Gerçek sevgiyi arama yoluna sevgimden şüphe ettiğim sıralarda girmiştim. İnsanların insana olan sevgiyi hiç samimi bulmamış, hep nedenler arkasına sığındığını görmüştüm. Neydi sevgi? Bunu öğrenmem için dokunmayacağım bir canlıyı hayatıma aldım. Teleskop balığı. Tedirgindim, kararsızdım.. sorumluluk isteyen bir şeydi ben ise dalgın biriyim, hiç de sevmem zorunluluk. Akvaryumun içersinde bir sürü balık vardı. Aralarında simsiyah olanı ve tercih edilemeyen o balığı aldım. Rengi, içimdeki boşluğu temsil ediyor gibiydi. İsmini gözlerinden dolayı “Galile” koydum ve sevgi süreci başladı.

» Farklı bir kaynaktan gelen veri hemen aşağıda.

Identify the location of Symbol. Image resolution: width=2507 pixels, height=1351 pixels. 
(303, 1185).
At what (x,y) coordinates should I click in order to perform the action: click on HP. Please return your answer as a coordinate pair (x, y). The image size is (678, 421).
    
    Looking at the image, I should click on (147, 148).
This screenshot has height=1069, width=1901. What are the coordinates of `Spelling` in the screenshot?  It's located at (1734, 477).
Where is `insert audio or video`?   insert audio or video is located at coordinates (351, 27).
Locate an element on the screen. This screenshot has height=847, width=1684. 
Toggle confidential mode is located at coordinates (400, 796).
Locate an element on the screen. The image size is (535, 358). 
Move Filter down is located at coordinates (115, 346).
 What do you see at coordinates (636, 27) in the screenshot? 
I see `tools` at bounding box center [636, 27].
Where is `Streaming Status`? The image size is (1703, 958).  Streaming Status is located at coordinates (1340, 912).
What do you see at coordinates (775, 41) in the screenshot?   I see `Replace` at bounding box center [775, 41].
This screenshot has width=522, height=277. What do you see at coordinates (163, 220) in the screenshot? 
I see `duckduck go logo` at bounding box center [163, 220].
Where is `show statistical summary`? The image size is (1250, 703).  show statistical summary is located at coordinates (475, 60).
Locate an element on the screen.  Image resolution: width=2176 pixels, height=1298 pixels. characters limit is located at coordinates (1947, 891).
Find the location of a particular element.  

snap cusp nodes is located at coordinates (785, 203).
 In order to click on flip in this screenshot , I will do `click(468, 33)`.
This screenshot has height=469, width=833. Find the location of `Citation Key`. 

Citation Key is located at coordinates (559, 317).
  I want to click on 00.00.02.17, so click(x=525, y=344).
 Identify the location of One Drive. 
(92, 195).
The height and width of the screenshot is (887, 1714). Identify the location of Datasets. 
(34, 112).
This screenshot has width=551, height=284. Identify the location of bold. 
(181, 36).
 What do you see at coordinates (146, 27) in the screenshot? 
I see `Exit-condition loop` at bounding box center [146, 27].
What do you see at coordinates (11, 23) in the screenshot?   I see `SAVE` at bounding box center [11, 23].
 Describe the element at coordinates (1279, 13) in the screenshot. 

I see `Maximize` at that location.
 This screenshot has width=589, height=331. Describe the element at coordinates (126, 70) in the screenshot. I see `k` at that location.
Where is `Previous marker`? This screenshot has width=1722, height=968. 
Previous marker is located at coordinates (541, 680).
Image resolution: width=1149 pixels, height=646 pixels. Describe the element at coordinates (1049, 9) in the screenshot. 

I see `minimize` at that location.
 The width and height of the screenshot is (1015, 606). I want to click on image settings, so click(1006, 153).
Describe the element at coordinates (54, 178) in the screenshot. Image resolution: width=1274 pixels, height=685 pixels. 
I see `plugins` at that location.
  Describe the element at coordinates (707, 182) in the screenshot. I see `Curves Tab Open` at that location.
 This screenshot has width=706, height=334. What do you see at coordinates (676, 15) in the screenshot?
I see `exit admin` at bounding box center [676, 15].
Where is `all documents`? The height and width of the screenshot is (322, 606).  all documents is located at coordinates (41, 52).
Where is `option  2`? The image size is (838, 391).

1.gün: Umarım unutmam yemini vermeyi.
2.gün: Off suyunu değiştirmen lazım!
3.gün: Bu hep böyle sürecek mi?
4.gün: Günaydın Galileeee!
5.gün:Sana bir şey olursa ne yaparım ben<3
6.gün: Tek başına mutlu değil gibisin.Yanına başka bir tane mi alsam.
7.gün: Fanus zararlıymış ben bunu nasıl bilemedim.
8.gün: Galile, eve hızlı adımlarla gelmem için tek sebepsin.
9.gün:Gitmen lazım. Daha iyi şartlarda yaşaman için gitmen lazım.
10.gün: Hoşçakal Galile. Bu da bitmeye mahkûm bir sevda.
Korku ile başlayıp hüzün ile biten bir süreç. Basit gibi gelebilir fakat bir duyguyu gerçek anlamda kavramak için böyle bir şeye ihtiyacım vardı. İlk olarak bağlanmaktan ve sorumluluk almaktan korktuğumu farkettim. Yavaş yavaş bu korku azaldı ve ileride karşısına geçince o tarafa doğru yüzüp beni izlediğini farkettim. Bağım kuvvetlendi. Korku yerine sevgiyi bıraktı. Öyle ki bir coşkuyla fanusu öptüğümü biliyorum. Korku aslında o kadar kötü bir duygu değilmiş. Kaybetmekten korktuğum için yemini ve suyunu hep gününde verdim, değiştirdim. Sevgi fedakarlık ister, ilgi ister. Bunları göz ardı ettiğim tek gün Galileyi kaybetmeme neden olacaktı ve ben bunu göze alamazdım. İşin en acı tarafı vazgeçmek. Onun iyiliği için ondan vazgeçmek. Alışmıştım onun varlığına. Muhtemelen o da bana. Zarar veriyordu ama.. Sevgi de olsa işin içinde onu kendim yüzünden kaybetmek daha da acı verirdi. Hoşçakal Galile. Sevgi aslında zor değilmiş. Ayrılıkta sevdaya dahilmiş. Hoşçakal..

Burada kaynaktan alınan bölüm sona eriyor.